Bununla birlikte, sekonder katarakt ve glokom yönünden risk altında bulunan üveit hastalarında, söz konusu komplikasyonlara potansiyel olarak neden olabilen intravitreal steroid enjeksiyonundan önce, daha güvenilir yöntemler olan perioküler ve subtenon enjeksiyonların denenmesi gerektiği kanısındayız.

Katarakt ve glokom, üveitin kendisinin ve kortikosteroid tedavisinin, iyi bilinen, görme kaybına yol açan yan etkileridir (31-33). Menezo ve Lightman’a göre, kronik ön üveit olgularında katarakt %20,9 ve glokom %2,2 oranında görülmektedir (32). Durrani ve arkadaşlarının çalışmasında ise bu oranlar sırasıyla %17 ve %5 olarak bulunmuştur (33). Bizim çalışmamızda da katarakt ve glokom oranları literatürdeki rakamlara yakın bulundu. Üveit hastalarında katarakt cerrahisi, eşlik eden olası arka yapışıklık veya kornea patolojileri nedeniyle zorluk arz etmektedir. Ameliyat öncesinde ve ameliyat sırasında kullanılan kortikosteroidler ile inflamasyon baskılanarak daha iyi sonuçlar elde edilebilir (34). Kliniğimizden yapılmış, kısmen bu çalışmanın olgularını da içeren, bir çalışmada görme keskinliği anlamında olumlu sonuçlar elde edilmiştir. KMÖ , epiretinal membran, makula deliği, optik atrofi gibi cerrahi ile şiddetlenebilen, komplikasyonlar cerrahi başarıyı sınırlamaktadır (35). Glokom gelişimi, üveite yol açan etyolojik faktör ile ilişkili olabileceği gibi, ön ve arka yapışıklık, neovaskülarizasyon gibi komplikasyonlara veya kortikosteroid tedavisine de bağlı olabilir (36). Dirençli glokom olgularında, özellikle antiproliferatif ajanların da kullanıldığı, filtran cerrahi gerekebilir (31). Çalışmamızda incelediğimiz hastalardan 6’sına mitomisin-C ile trabekülektomi uygulandı.

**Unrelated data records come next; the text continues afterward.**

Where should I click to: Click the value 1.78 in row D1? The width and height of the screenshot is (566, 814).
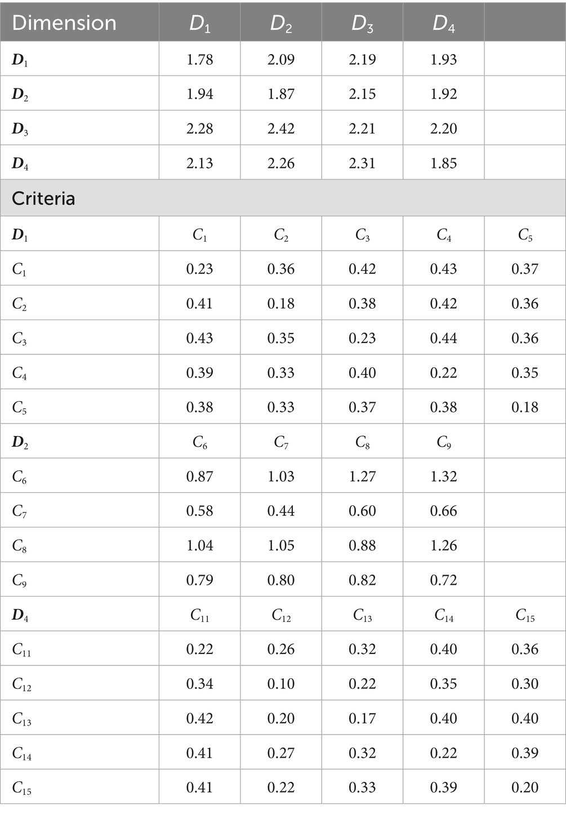(200, 59)
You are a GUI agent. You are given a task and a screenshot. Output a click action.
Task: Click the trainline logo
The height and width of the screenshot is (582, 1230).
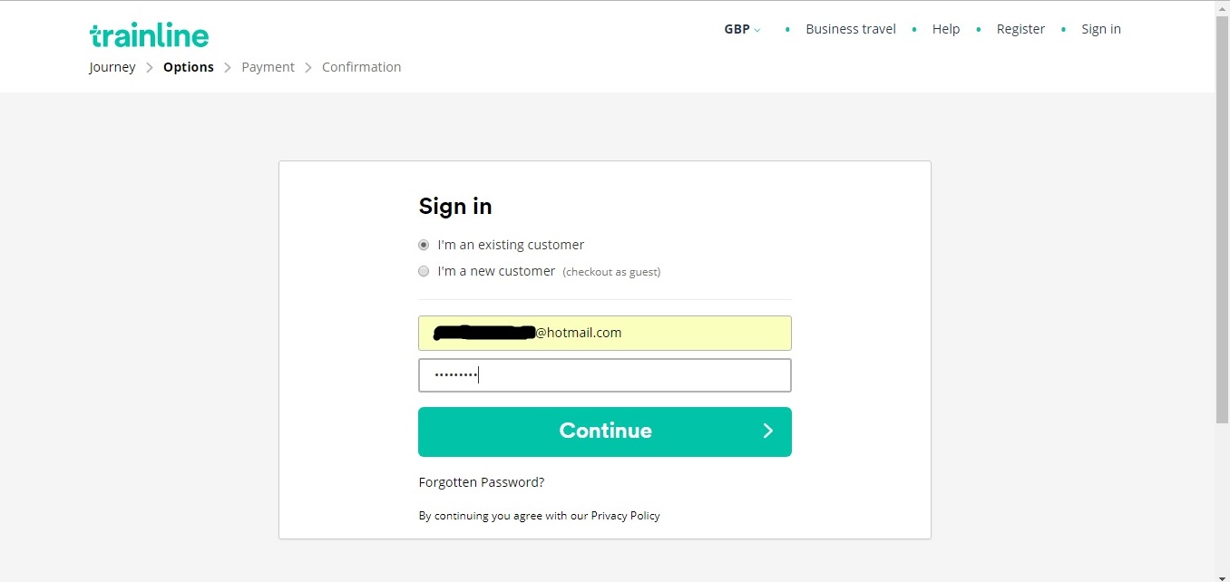(x=149, y=35)
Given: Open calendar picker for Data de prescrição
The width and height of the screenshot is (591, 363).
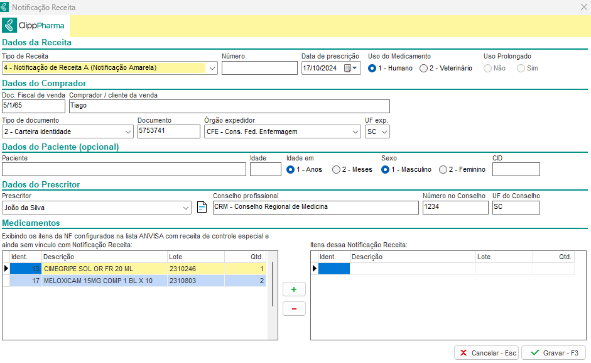Looking at the screenshot, I should (x=349, y=68).
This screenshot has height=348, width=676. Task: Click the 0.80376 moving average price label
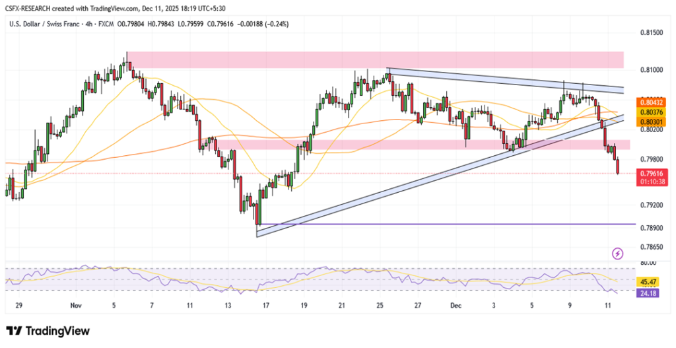(651, 112)
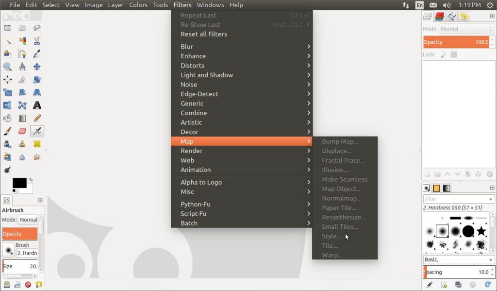Toggle the alpha channel lock
Image resolution: width=497 pixels, height=291 pixels.
pos(453,54)
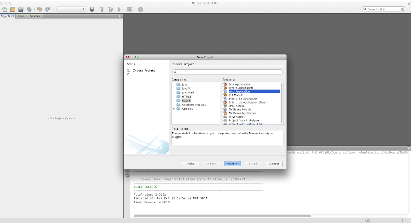Select POM Project in Projects list
Image resolution: width=411 pixels, height=223 pixels.
236,117
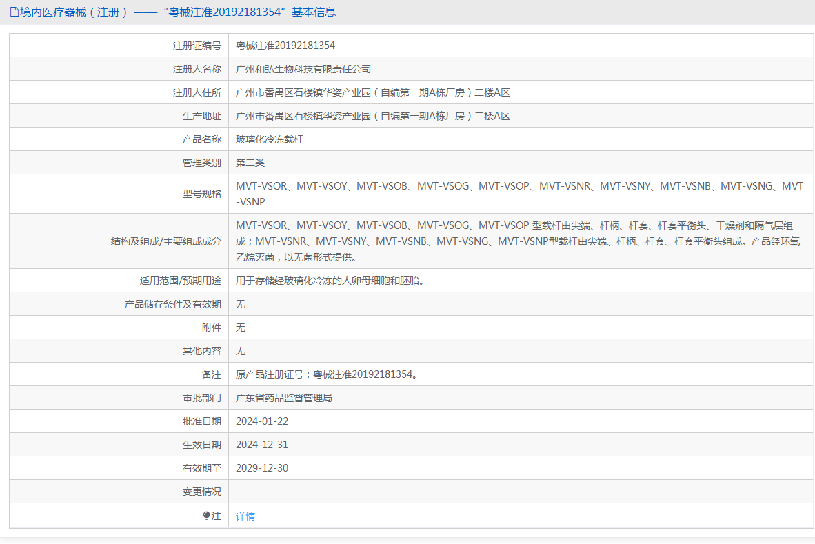Click the 审批部门 value 广东省药品监督管理局

(284, 398)
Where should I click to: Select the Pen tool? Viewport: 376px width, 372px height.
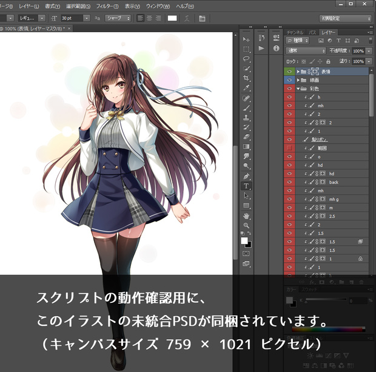click(x=246, y=176)
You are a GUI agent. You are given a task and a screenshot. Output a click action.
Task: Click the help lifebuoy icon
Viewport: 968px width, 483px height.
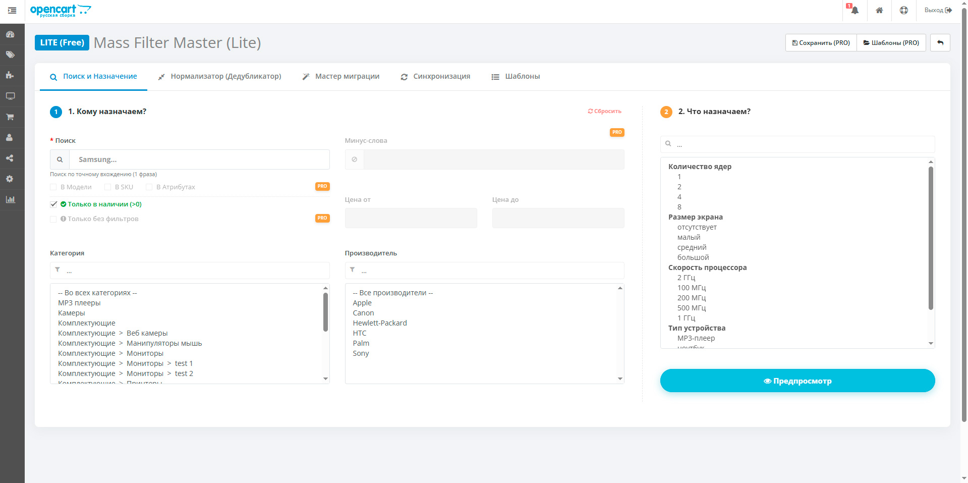pos(903,11)
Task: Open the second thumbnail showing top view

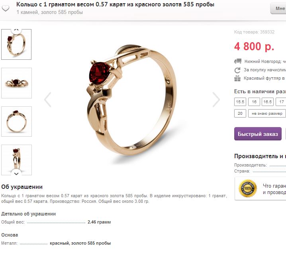Action: (x=16, y=83)
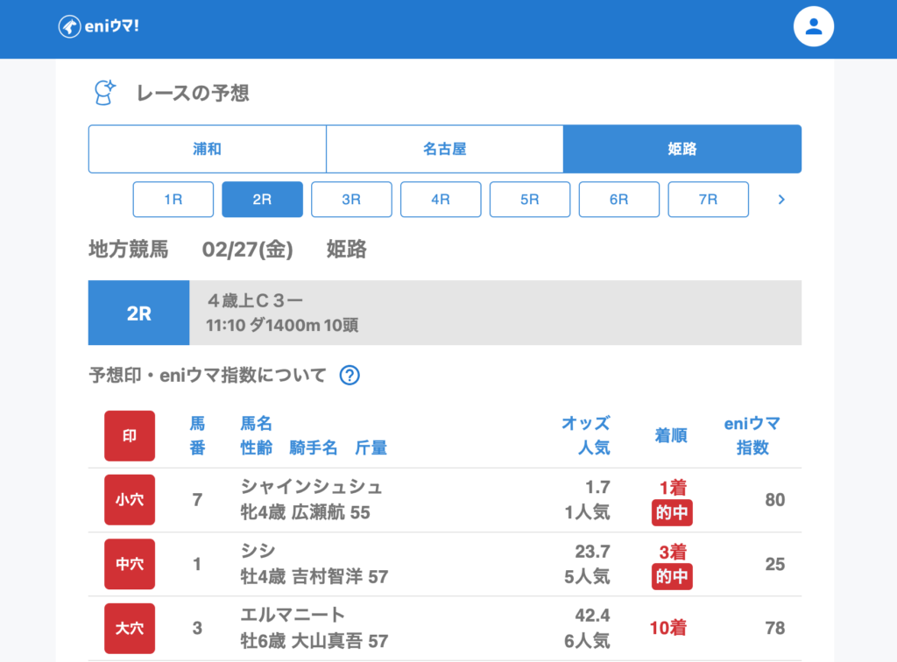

Sonuç olarak, üveit pek çok sistemik hastalıkla birliktelik gösterdiği için dikkatli araştırma ve sık takip gerektiren önemli bir göz rahatsızlığıdır. Her yaş grubunda görülebilmektedir ve sebebi aydınlatılamamış olguların sayısı da az değildir. Hastalığın etyolojik, demografik ve klinik özelliklerinin daha net ortaya konabilmesi için geniş serilerde çok sayıda daha çalışmaya gereksinim vardır.